Living the Beatitudes One at a Time (Fourth Ordinary)

When Jesus saw his ministry drawing huge crowds, he climbed a hillside. Those who were apprenticed to him, the committed, climbed with him. Arriving at a quiet place, he sat down and taught his climbing companions. This is what he said: “You’re blessed when you’re at the end of your rope. With less of you there is more of God. You’re blessed when you feel you’ve lost what is most dear to you. Only then can you be embraced by the One most dear to you …” (Matthew 5: 1 – 4)

Jenn stood on the sidelines, clipboard in hand, coaching the sixth-grade girls’ volleyball team. She encouraged, she cajoled, and she redirected as she moved the girls in and out of the game. Afterward, she sat with her assistant coach as they planned their strategy for the next round of tournament play. Jenn is a former university volleyball player, now a wife and mother of three.

One year ago, Jenn was diagnosed with stage four cancer. From the start Jenn told loved ones: “This is my cancer and I am not a number or a statistic. I need your support and prayers, but I don’t want or need your sense of doom”.

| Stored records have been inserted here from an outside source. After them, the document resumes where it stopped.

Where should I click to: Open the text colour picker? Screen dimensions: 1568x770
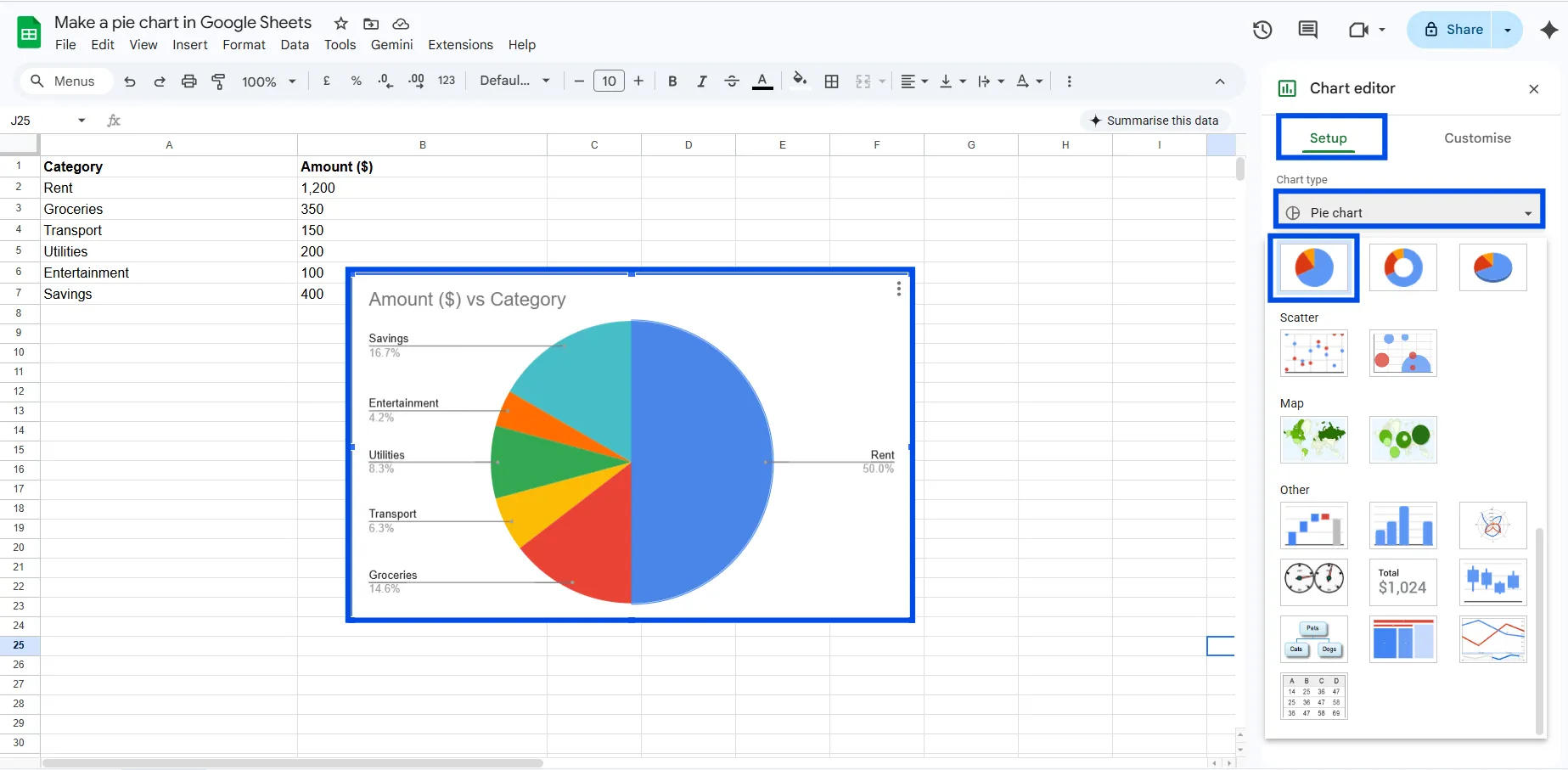click(762, 81)
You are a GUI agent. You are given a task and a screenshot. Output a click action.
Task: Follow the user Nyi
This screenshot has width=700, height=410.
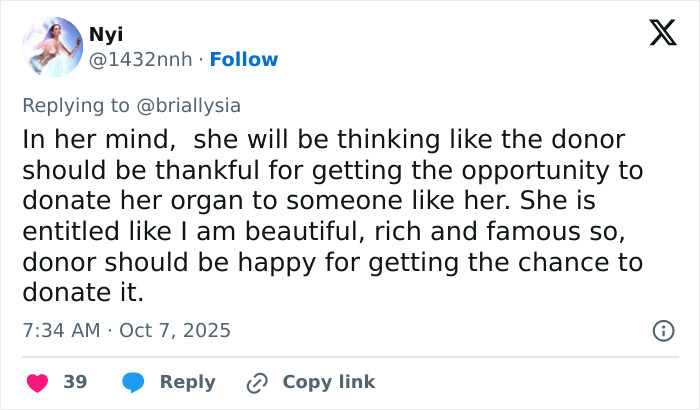coord(242,60)
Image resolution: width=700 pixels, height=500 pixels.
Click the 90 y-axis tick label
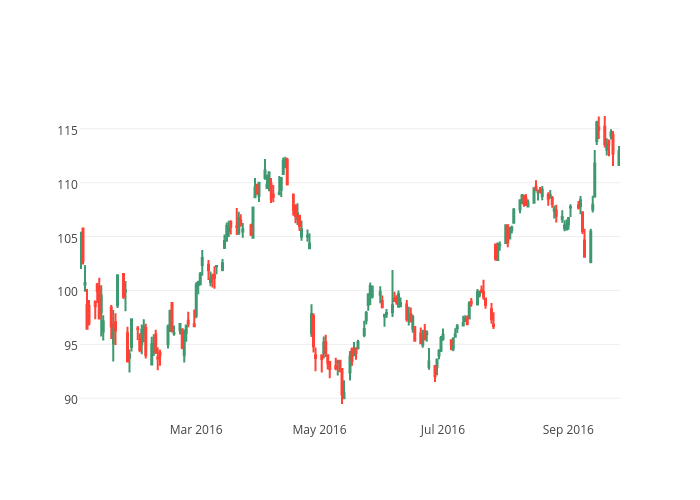(x=70, y=399)
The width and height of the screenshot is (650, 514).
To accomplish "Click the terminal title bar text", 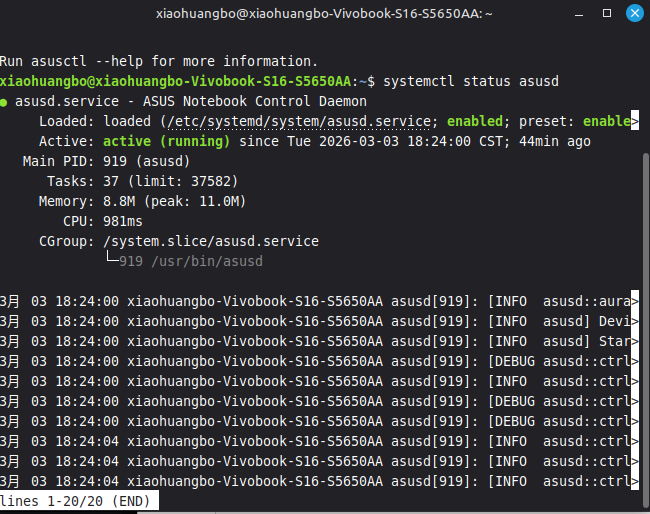I will pyautogui.click(x=324, y=14).
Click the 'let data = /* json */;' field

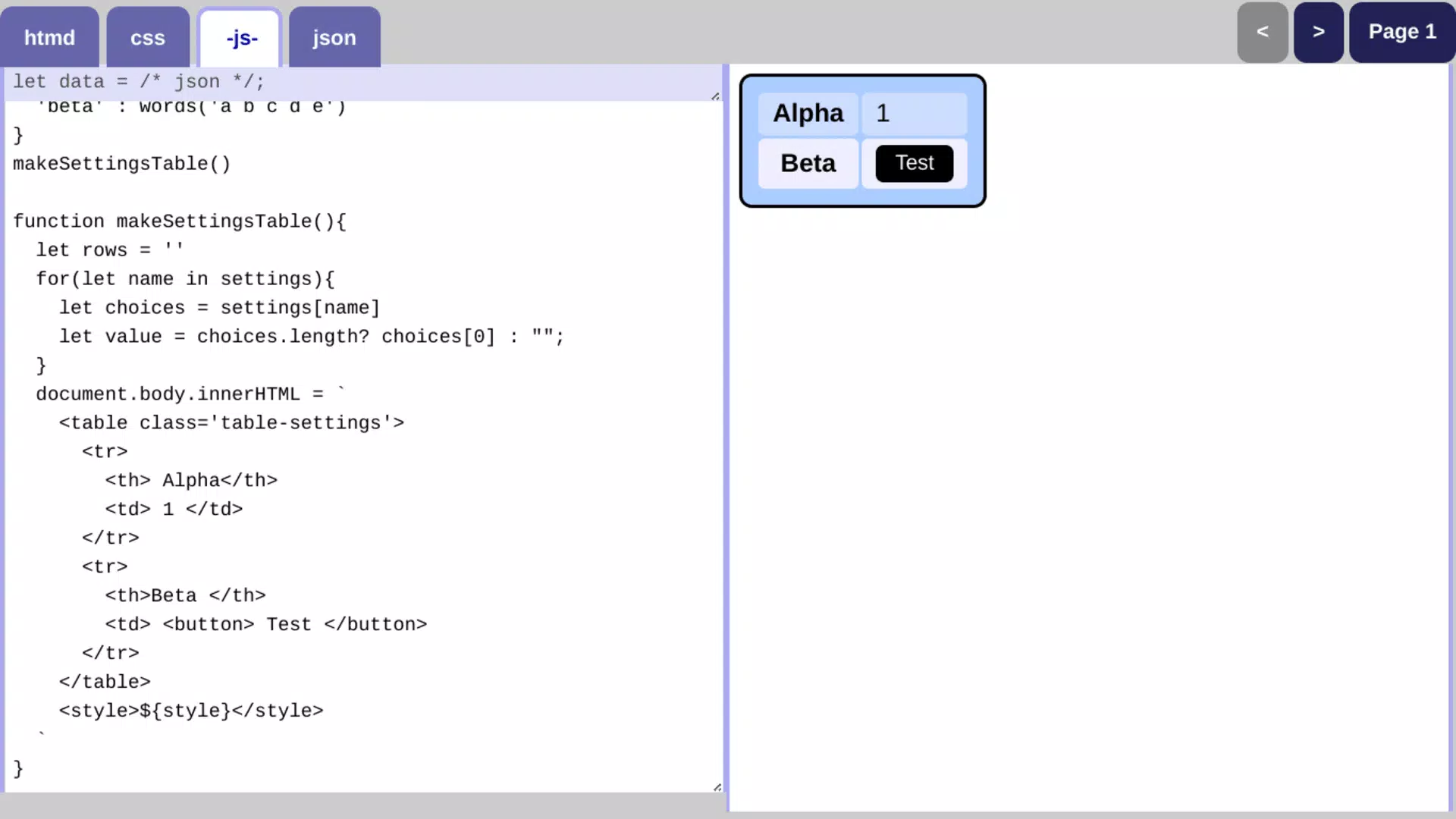pyautogui.click(x=362, y=82)
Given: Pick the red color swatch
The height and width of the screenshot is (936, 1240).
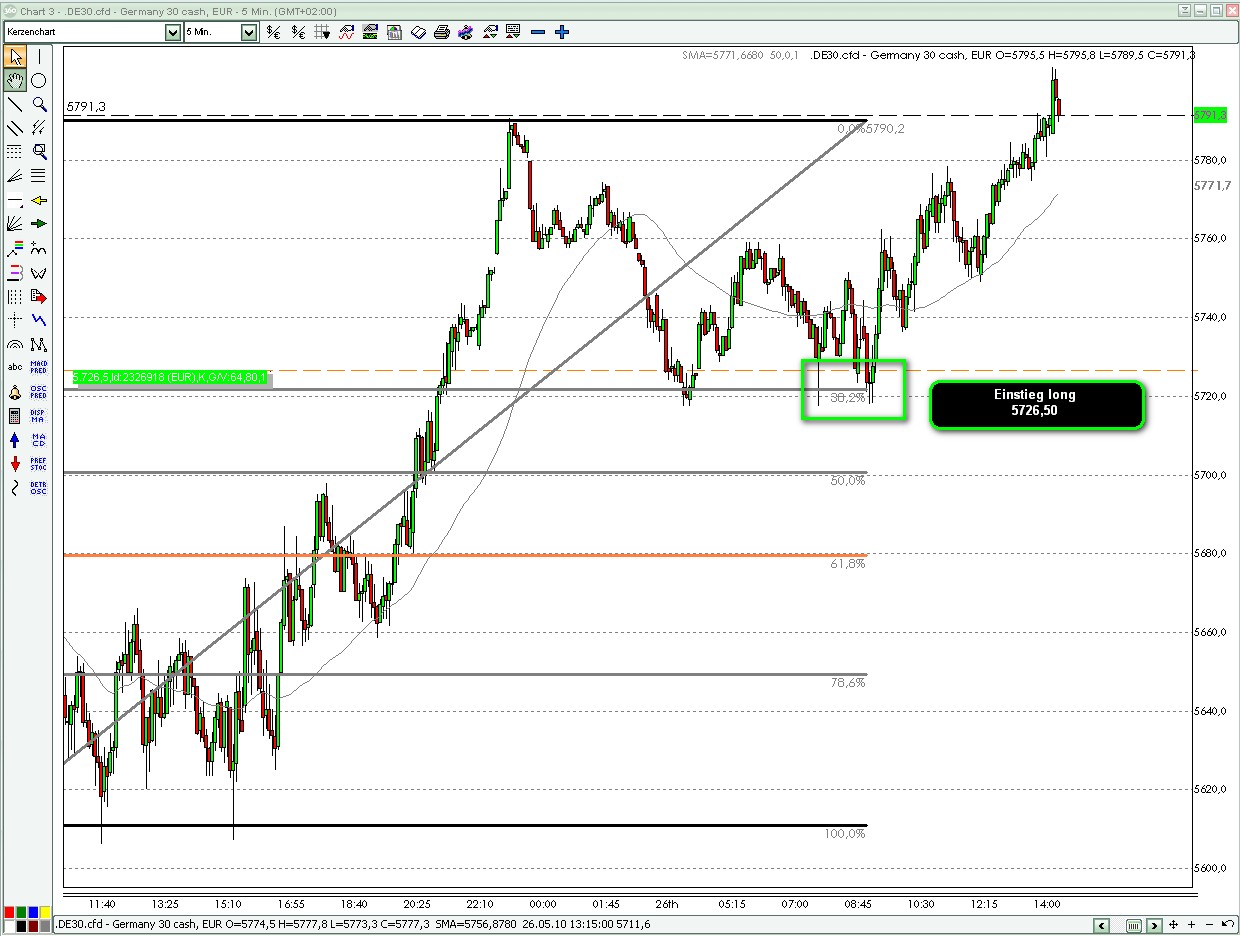Looking at the screenshot, I should [x=10, y=913].
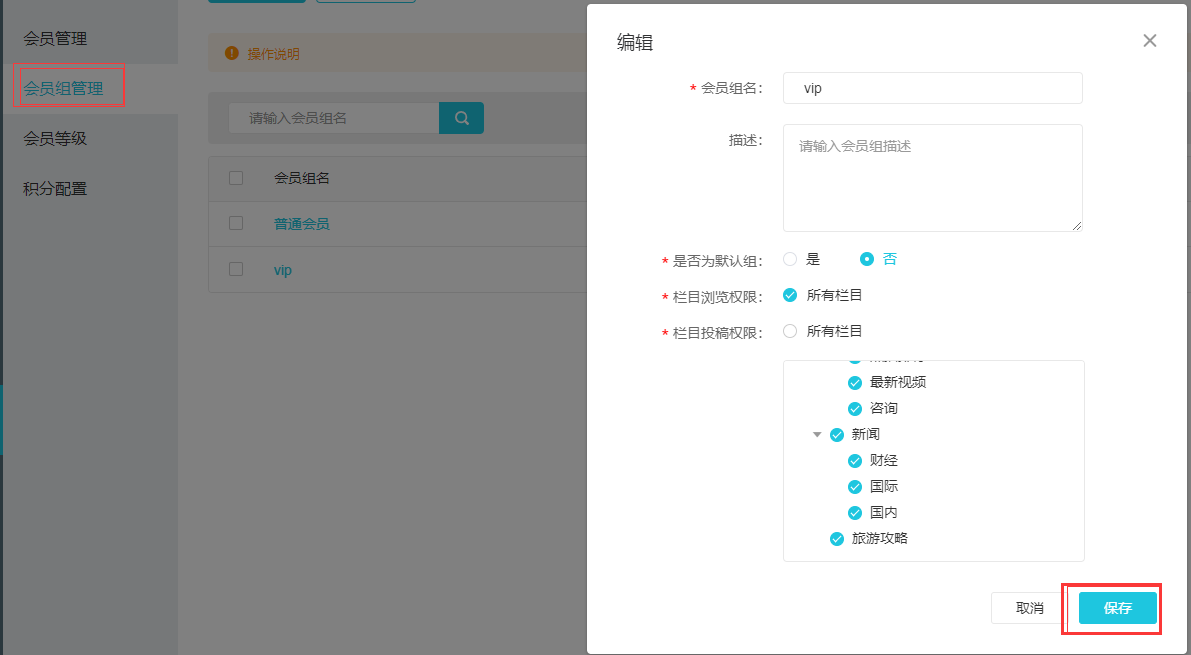1191x655 pixels.
Task: Select 是 for default group option
Action: click(x=790, y=259)
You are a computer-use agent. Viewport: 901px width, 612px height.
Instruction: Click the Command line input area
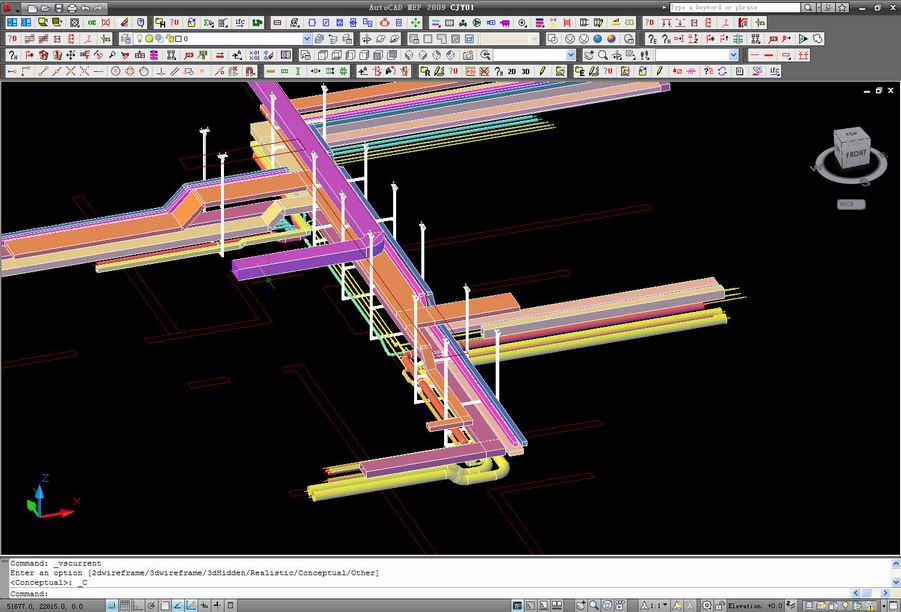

These past months have been filled with tests, scans, treatments, waiting for test results, consultations with doctors, a setback when a brain lesion was found, a reprieve when it was successfully treated. There has been a dying to what was expected from life. Jenn has maintained as much of a normal routine as possible. But the loss is not to be denied. Will she see her kids graduate high school? Will she live to see them marry? None of these things are presumed anymore. Jenn faces the unknown every day – with fear and with confidence, with hope and with dread. There is a death of a kind. But there is grace as well. Blessed are they who mourn, for they shall be comforted.